Gloom prevailed at the annual IMF/World Bank meetings in Washington according to my sources. Senior bankers have now come round to the Abigail-with-attitude view, expressed in my July column, that frosty times lie ahead and the authorities do not have many weapons of mass optimism left.
And a number of senior bankers have also been telling me that they now agree with my pessimistic assessment of Nomura. Since 2008, I have criticized Nomura for its bloated cost base arising from the acquisition of the Lehman Brother’s Asian and European operations.
Money has been poured down a bottomless pit and vainglorious strategies for global dominance proffered. I exaggerate slightly but Nomura’s desire to expand its equities business in the US and compete in that market strikes me as foolhardy. If analysts expect the top investment bank, Goldman Sachs, to make a third-quarter loss, I shudder to think what Nomura’s numbers will look like.
An impeccable source told me: "Nomura has to fire Jesse Bhattal (the current head of wholesale and deputy president of the firm who used to be Lehman’s chief executive in Asia) and bring in someone who is unemotional about the past and prepared to make drastic cuts. They need to get out of all wholesale businesses that are not profitable and shrink back to areas that build on their core expertise as Japan’s leading brokerage firm." Source is correct and after wasting billions of dollars of shareholder’s money, Nomura should swallow hard and follow his suggestions.
The banking industry is not enjoying an Arab spring or indeed any type of spring. In fact it is in a distinctly autumnal phase. This was underlined for me by two nuggets. First the talented Amir Hoveyda, who was a former EMEA head of debt capital markets at Merrill Lynch, has resurfaced as a managing principal at StormHarbour, a 200-person independent financial advisory boutique.

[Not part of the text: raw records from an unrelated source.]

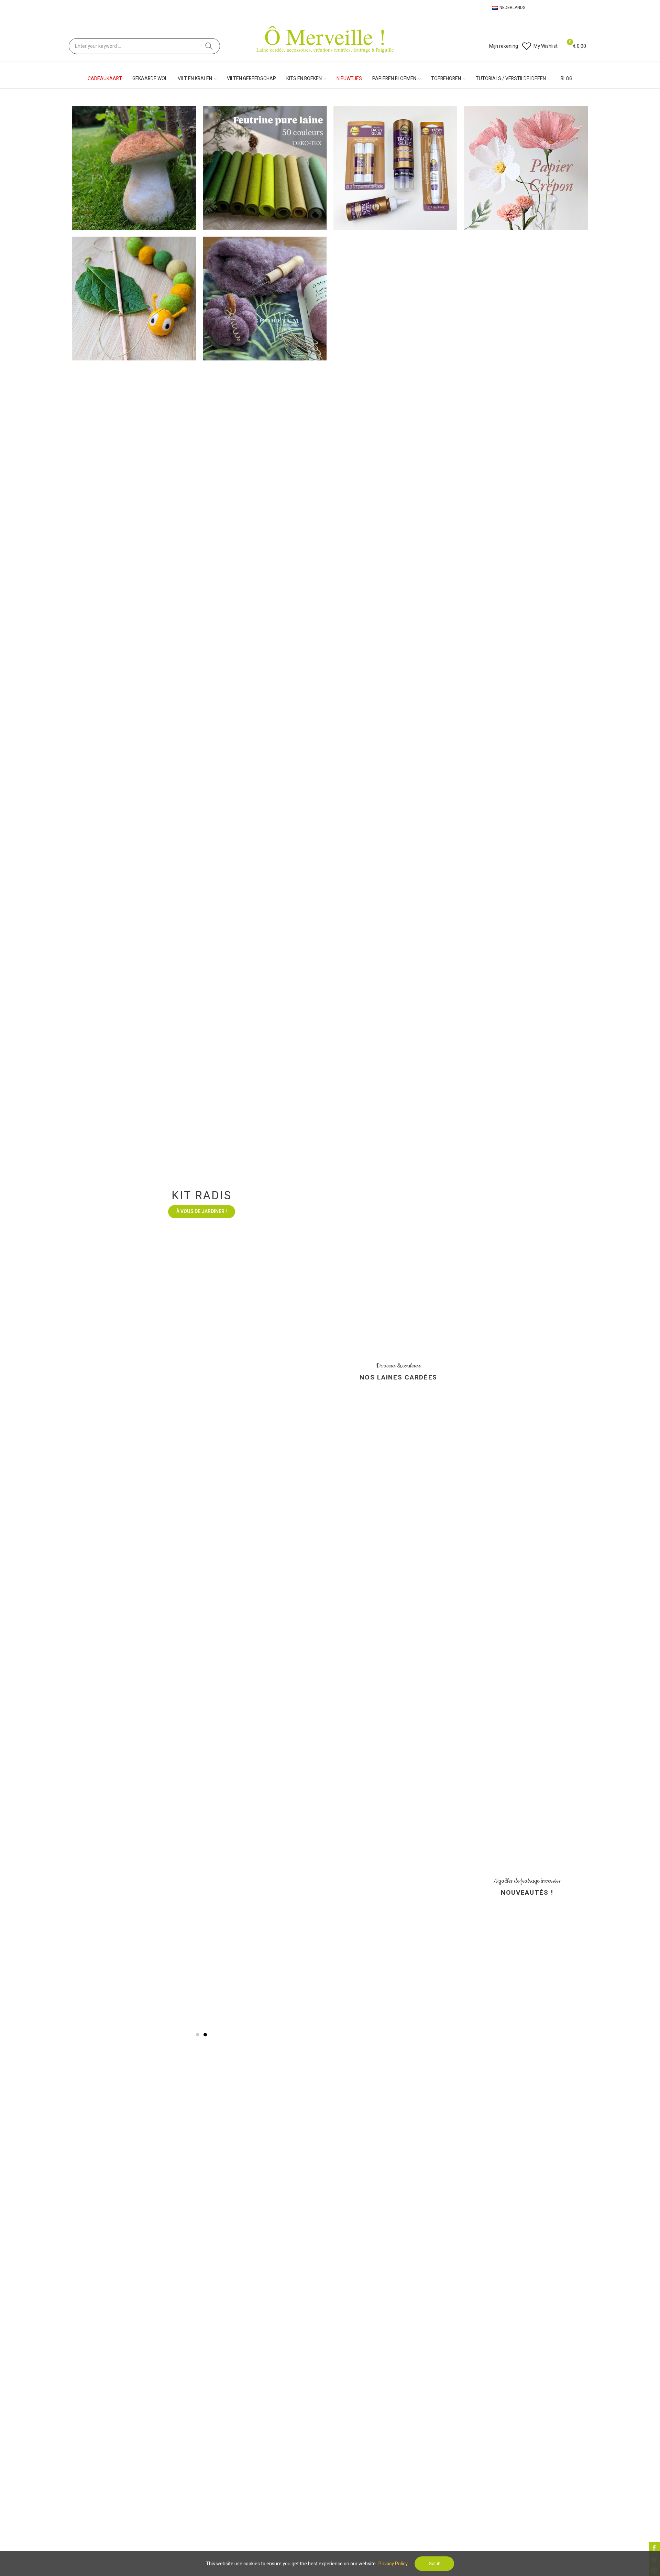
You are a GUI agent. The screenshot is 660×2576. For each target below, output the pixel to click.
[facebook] (654, 2547)
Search (209, 46)
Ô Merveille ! (325, 36)
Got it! (434, 2563)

The fact that Amir has not come back to a big job in a big firm might be a matter of personal choice but it also shows me that the industry is contracting. There are not a lot of plum jobs to go around, especially if you’ve been off the carousel for a while.
In a similar vein, a source told me that when a graduate turned up for his entry-level job at the asset management arm of one of the biggest US banks this September, graduate trainee was promptly made redundant on the grounds that times were tough. "Poor little thing," source sighed. "He’s been scarred for life and of course his prospects of finding another banking job now are non-existent."